NSW no longer the land of milk and honey
FOR most of us, the idea of a dairy farm is the sort of thing we'd imagine springing from the pages of a kids' book - a picturesque world where fat, black and white jersey cows graze in lush, green pastures, wooden buckets brimming with rich, fresh milk - no doubt somewhere within a yodel call of the Toblerone factory in Switzerland or where flat-cap wearing farmers in Wellington boots trudge around with a cow named 'Bessie' in an episode of Midsomer Murders.
But the reality of dairy farming in New South Wales' is an altogether different picture.
Besieged by drought in a grim, colourless, cracked-earth expanse, this state's oppressive big-sky country is a cruel environment for farmers struggling to make ends meet - parts of rural NSW we've driven through where the stainless steel troughs and gates of once thriving dairy farms now lie derelict, exude all the despair and desperation of a Great Depression dust-bowl.

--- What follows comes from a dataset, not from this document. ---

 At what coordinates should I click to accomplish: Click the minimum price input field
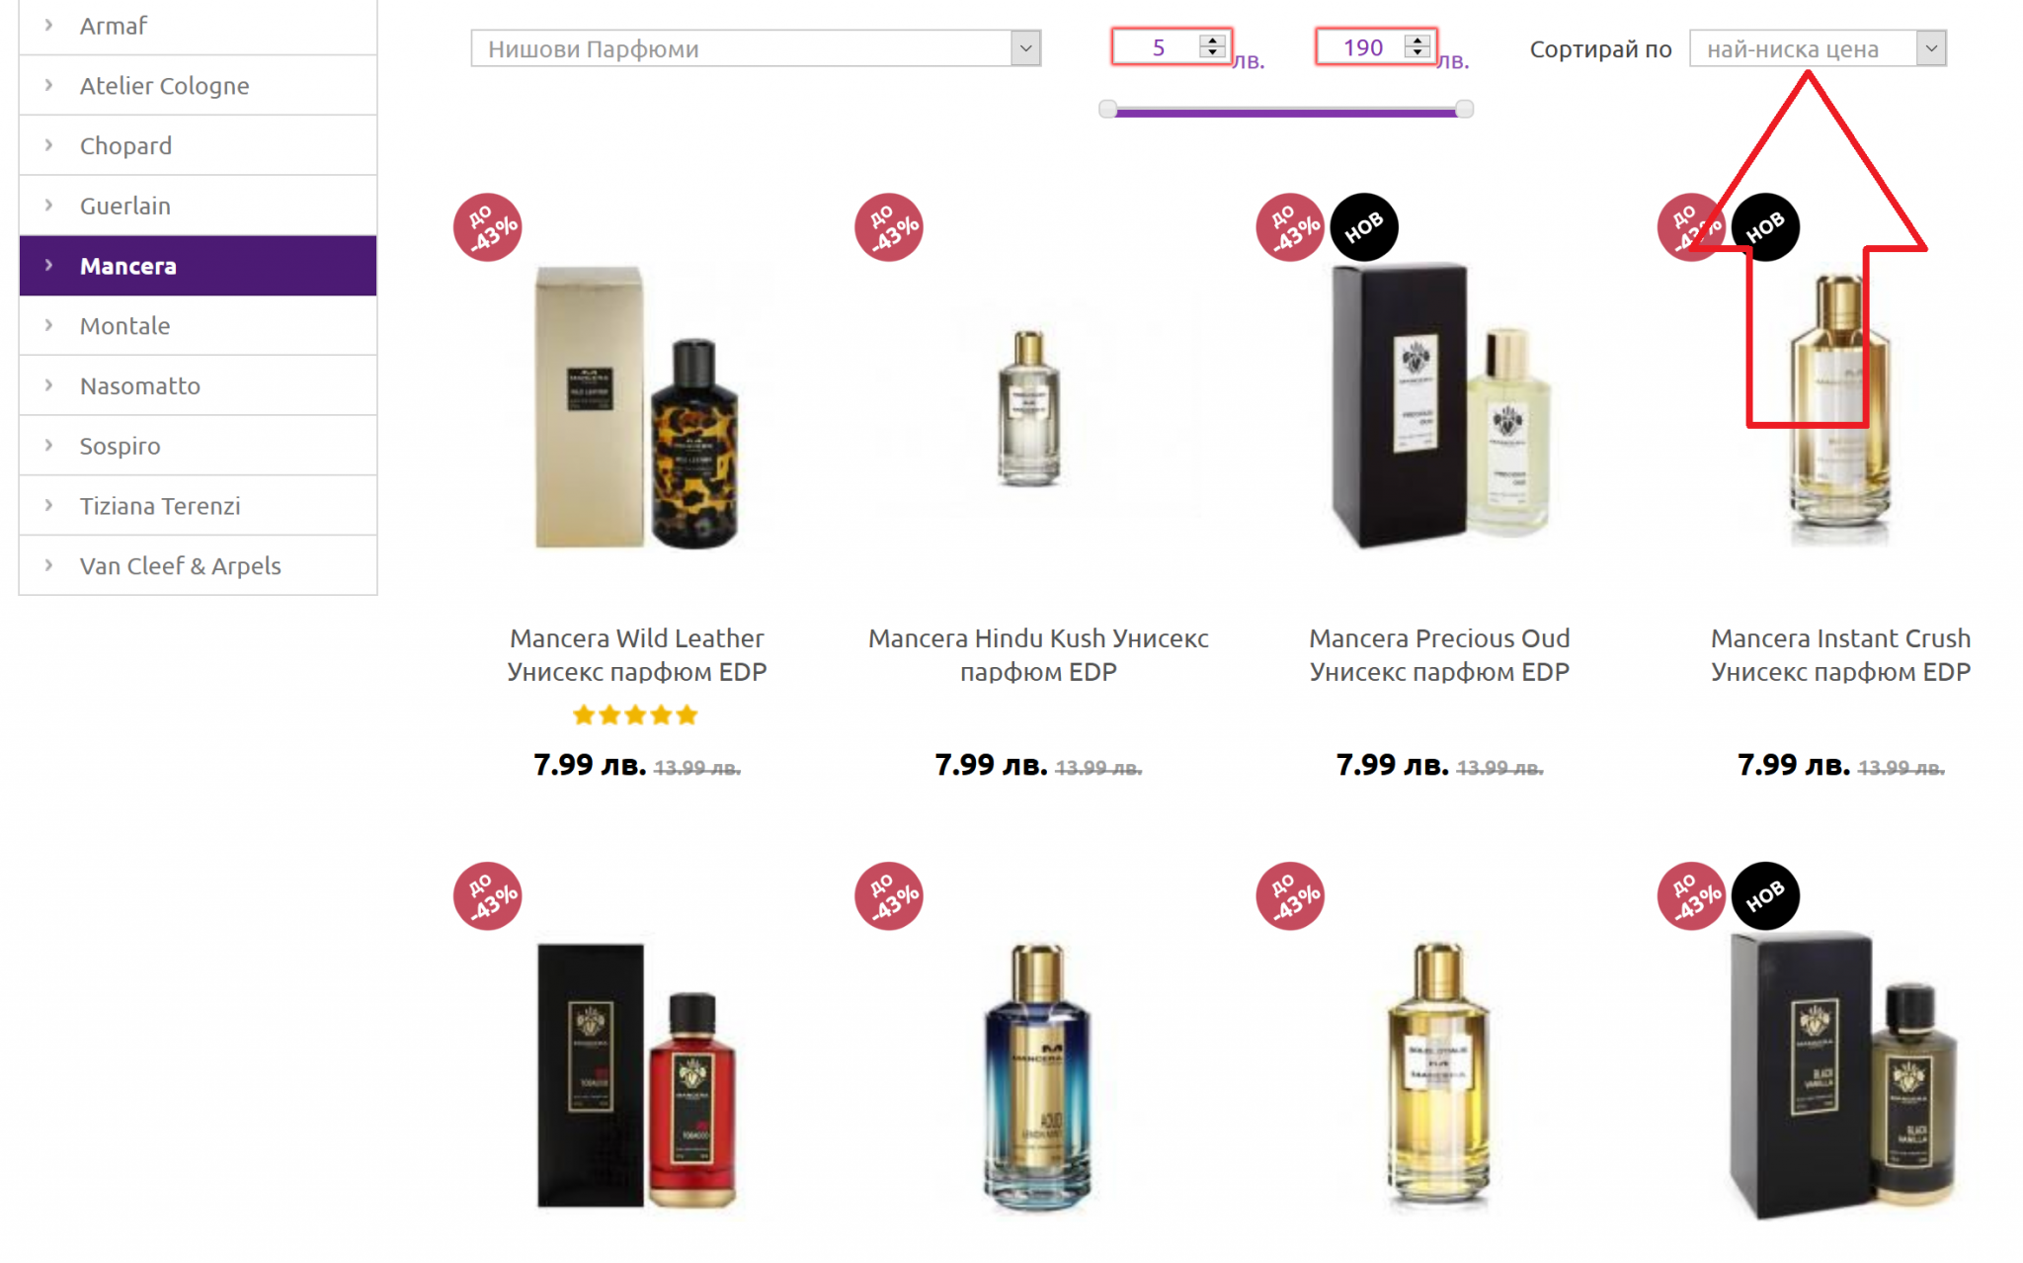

Making matters worse, it's the smoke from the more than one hundred bushfires around the state that exacerbates the dire situation for those trying to survive the drought in NSW.
There were lonely drives on smoke affected backroads through places like Carabagal on the way to Goolagong - a stretch where you'd be lucky to see a passing car within hours - this is where you really feel the weight of how dire the situation is for those living in remote NSW.
Even within the confines of the moving car, the acrid smell of bushfires somehow ekes its way into your nostrils, the smoke's grit causing your eyes to stream.
Certainly, for the three of us - back on the road after our last assignment driving the length of the Darling River - we're on a long, learning experience - a circuitous drive from the coast to far west NSW to try and gain some understanding of the plight of dairy farmers in NSW.
Personally, the Milk Run was very much an eye opener - spending a part of my growing years living in the Bega region, my misinformed knowledge of the dairy industry led me to believe dairy farms were the domain of the state's coast - (as a kid I remember learning Norco Milk stood for North Coast Fresh Food and Cold Storage Cooperative Company) - but I was astonished to learn there were so many dairy farms in the state's west.
But for how much longer?
While not all dairy farmers we spoke with were confident of their business' survival, all were in agreement of just how grim the situation is.
Most of us who wander the aisles of an airconditioned supermarket, have no idea of how a staggeringly complicated and expensive process it is to bring a simple litre of milk to the refrigerator.
The phenomenal outlay for farmers to build and maintain a modern, competitive, stainless steel 'herringbone' dairy - acquisition of stock, farm machinery, biosecurity measures, the cost of feed that's doubled in price in the last 12 months, storage, transportation, the unrelenting requirement of constantly milking the herd - it's a cycle beleaguered farmers can only find their way out of if they either go bust or throw in the towel.
Yet three words haunt us whenever we speak to farmers - deregulation, Coles and Woolworths.
Farmers' anger is palpable - they were blindsided by supermarket colossus Coles' announcement eight years ago to halve the cost of milk from $2 per litre to $1 overnight.
This in turn kicked off a brutal price war between Coles and its nemesis Woolworths - a war ending only this year with Coles agreeing to raise the sale price by 10c thereby matching Woolworths.
Nevertheless, farmers we spoke with say the initial decision to halve the cost of milk has broken the industry. There's no question it's been disastrous for the smaller operators - NSW has seen 51 farmers go to the wall this year.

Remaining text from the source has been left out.